Since I am taking a break discussing the medical profession and its hijinks's in culpability that they deny and do the the whole "personal responsibility" bullshit meaning you did it to yourself asshole, we just helped you finish the job concept of comparative negligence that Lawyers refer to it as.

And on that note of accidents. First up comes the Police officer who assaulted a man whose car he just hit. Well this is Florida, this is stand your ground and when you just hit someone jump out of your car to blame them for you hitting them what do you expect? Flowers?

And then I found this gem about the cop who was taking "prescription drugs" at work affecting his job performance. I bet it was and I bet he had no problems however issuing DUI's and other arrests for drugs while doing so. Is that any oxymoron or hypocrisy or well just law enforcement?

Or that the firefighters who beat up the homeless man will be still on the disability payroll.

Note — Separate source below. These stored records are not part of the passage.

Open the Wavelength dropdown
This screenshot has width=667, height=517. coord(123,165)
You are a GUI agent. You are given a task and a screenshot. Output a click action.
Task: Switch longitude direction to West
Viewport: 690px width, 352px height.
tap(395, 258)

Try that one tonight and see how that works out for you.

And on that note we have the study done with regards to false convictions. They believe it is a conservative underestimate.

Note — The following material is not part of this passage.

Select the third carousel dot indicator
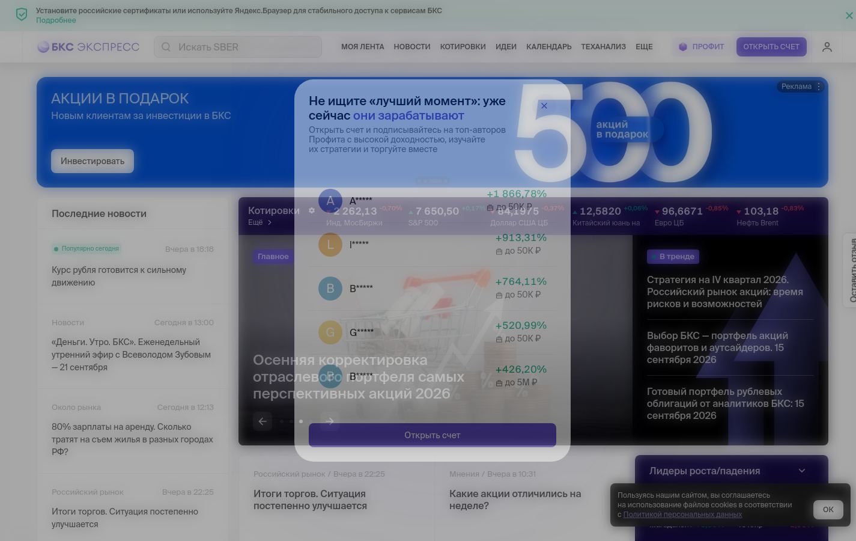This screenshot has width=856, height=541. coord(301,421)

Rate of false conviction of criminal defendants who are sentenced to death
Samuel R. Grossa,1, Barbara O’Brienb, Chen Huc, and Edward H. Kennedyd
Author Affiliations

aUniversity of Michigan Law School, Ann Arbor, MI 49109; bMichigan State University College of Law, East Lansing, MI 48824; cAmerican College of Radiology Clinical Research Center, Philadelphia, PA 19103; and dDepartment of Biostatistics and Epidemiology, University of Pennsylvania School of Medicine, Philadelphia, PA 19104
Edited* by Lee D. Ross, Stanford University, Stanford, CA, and approved March 25, 2014 (received for review April 5, 2013)

The rate of erroneous conviction of innocent criminal defendants is often described as not merely unknown but unknowable. We use survival analysis to model this effect, and estimate that if all death-sentenced defendants remained under sentence of death indefinitely at least 4.1% would be exonerated. We conclude that this is a conservative estimate of the proportion of false conviction among death sentences in the United States.

Abstract
The rate of erroneous conviction of innocent criminal defendants is often described as not merely unknown but unknowable. There is no systematic method to determine the accuracy of a criminal conviction; if there were, these errors would not occur in the first place. As a result, very few false convictions are ever discovered, and those that are discovered are not representative of the group as a whole. In the United States, however, a high proportion of false convictions that do come to light and produce exonerations are concentrated among the tiny minority of cases in which defendants are sentenced to death. This makes it possible to use data on death row exonerations to estimate the overall rate of false conviction among death sentences. The high rate of exoneration among death-sentenced defendants appears to be driven by the threat of execution, but most death-sentenced defendants are removed from death row and resentenced to life imprisonment, after which the likelihood of exoneration drops sharply. We use survival analysis to model this effect, and estimate that if all death-sentenced defendants remained under sentence of death indefinitely, at least 4.1% would be exonerated. We conclude that this is a conservative estimate of the proportion of false conviction among death sentences in the United States.

And this goes in line with a Federal Judge's recent comment about the "thousands of innocents" behind bars. Shocking, I know!

And then we have a Judge who as a Prosecutor committed misconduct. Sure why not everyone is doing it. Guess that Judge Prosecutor Indian Chief didn't get that memo.

Do you honestly think that the Robe suddenly changes those spots on the leopard? No all it does is cover them.

It is also why I wonder why any Attorney would advertise themselves as a "former" Prosecutor. Uh really, so you will lie to me but at least this time I will have firm knowledge and explanation as to why. And yes that tribe lies, it is their nature and their profession regardless. And yes there are exceptions. I know of one. One. I said one and I have a rule of three when I ask for substantiation. I failed my own test.

And on the last note, the Supreme Court is hearing a case about searching one's cell phone without a warrant. Well you can solve that one, just use if to make anonymous 911 calls.

The Rule of Three should be Cop/Prosecutor/Judge they decide your guilt long before they hear the evidence about the case and there is no evidence to change that rule of three and innocence has nothing to do with it.